Think of white wines like Riesling or Sauvignon Blanc, and reds like Pinot Noir, Rioja, or Argentinian Malbec. Champagne is always a good choice regardless of the circumstances. Turns out there’s a reason besides celebration they serve champagne in first class.
You want to avoid wines with a lot of tannins—think Chianti, big Italian wines, or a hefty Cabernet. These wines take on a particularly leathery aspect in-flight. You also want to avoid wines that are light in flavor even when drunk on the ground—like an Italian Pinot Grigio or Moscato.
The flight itself has proven not to affect the wine, as long as the wine is kept pressurized.
Especially when flying Business- or First Class and you drink some of the world’s finer wines, the right temperature is of great influence. Obviously, in airplanes there is no wine climate control system on board, so whites and champagnes are served chilled from the fridge, while the reds are served “room temperature”. As a result, most whites are served too cold while the reds are served too warm. These temperatures are not really ideal for these wines, but guess we have to live with it.

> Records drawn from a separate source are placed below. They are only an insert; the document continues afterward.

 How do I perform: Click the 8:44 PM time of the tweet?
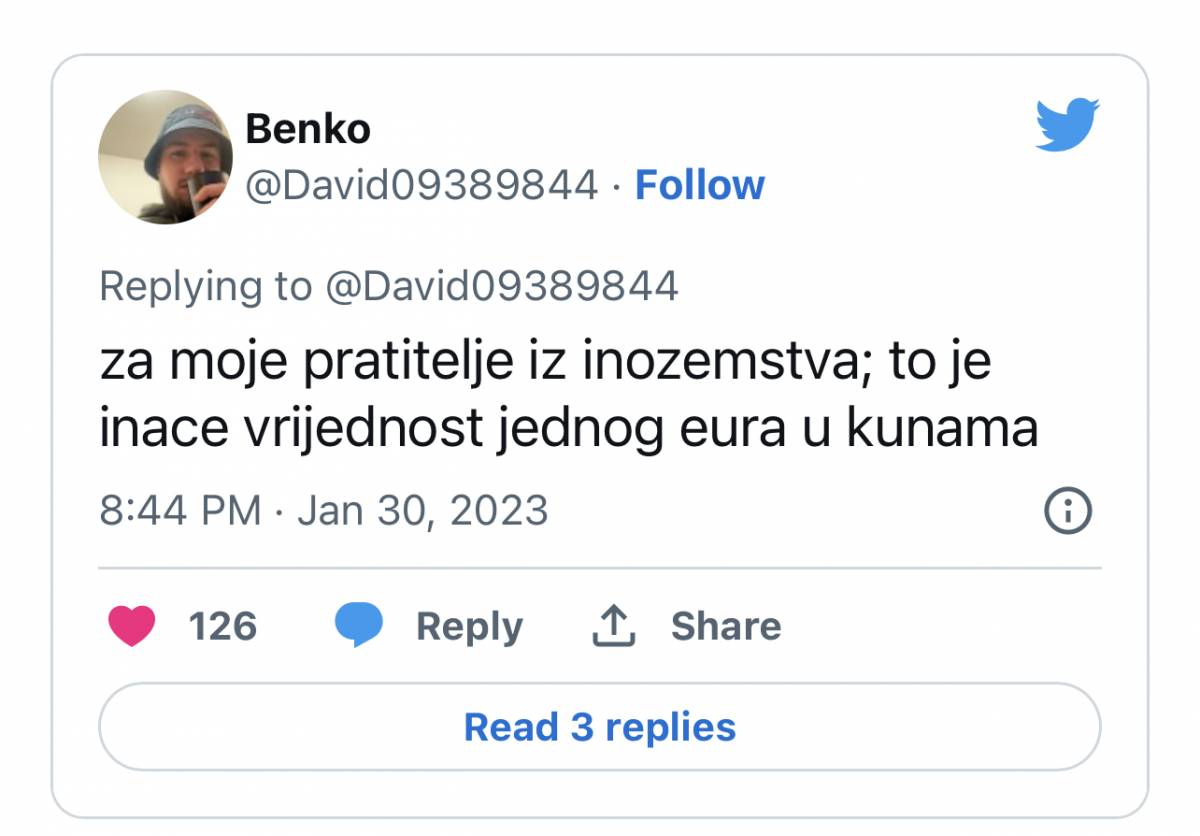180,511
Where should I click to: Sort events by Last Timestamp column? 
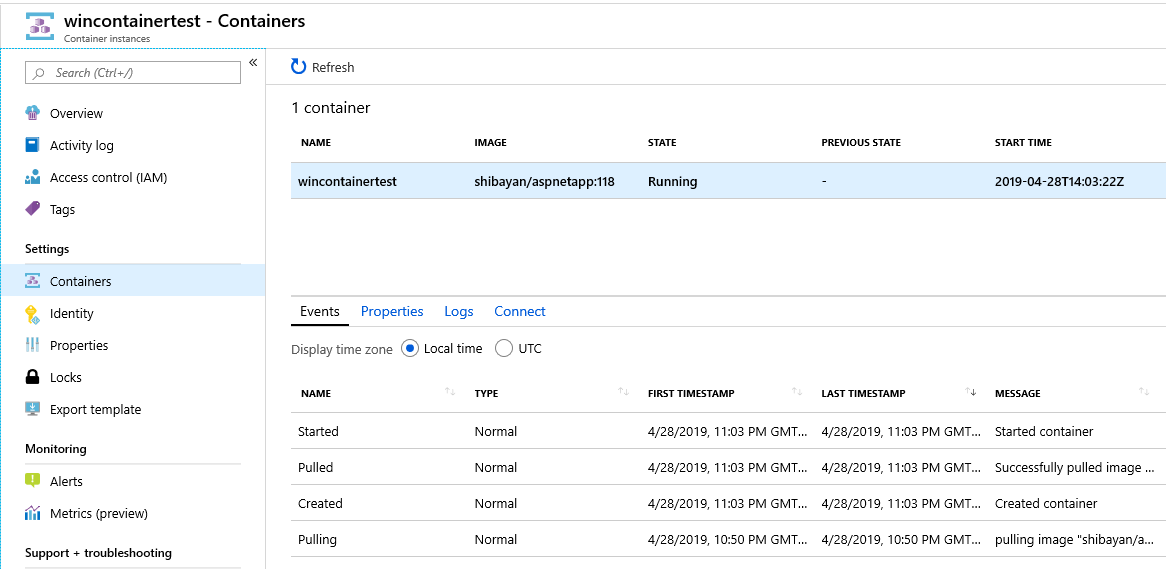tap(972, 392)
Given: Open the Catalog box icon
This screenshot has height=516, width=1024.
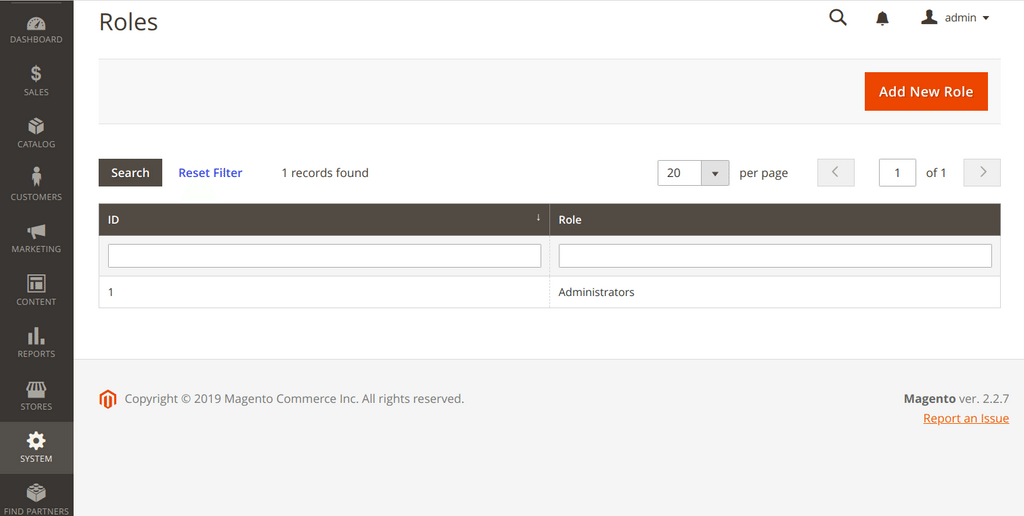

If you are so fortunate to fly Business Class you may actually enjoy your wine from an actual glass, rather than from a plastic cup.
Given the limited space on board it is evident that there is only a few different types of different glasses available. Emirates serves their champagnes in flutes, but with a short stem while their still wines are served in a Bordeaux style glass.
We had the chance to fly First Class on Emirates and this was a great chance to taste some beautiful wines. Emirates is known for its excellent wine selection for Business- and First-Class passengers and it is said that in First Class they serve more Dom Perignon than mineral water….
At Emirates Business Class, they serve Moet & Chandon Brut NV Champagne, while First Class passengers are offered Dom Perignon Champagne. Also, the selection of still wines were impressive, we have had Meursault Premier Cru, Château Cos d’Estournel and Sauternes.
Emirates updates its wine list every month and it is said they store 3.8 million bottles of vintage wines.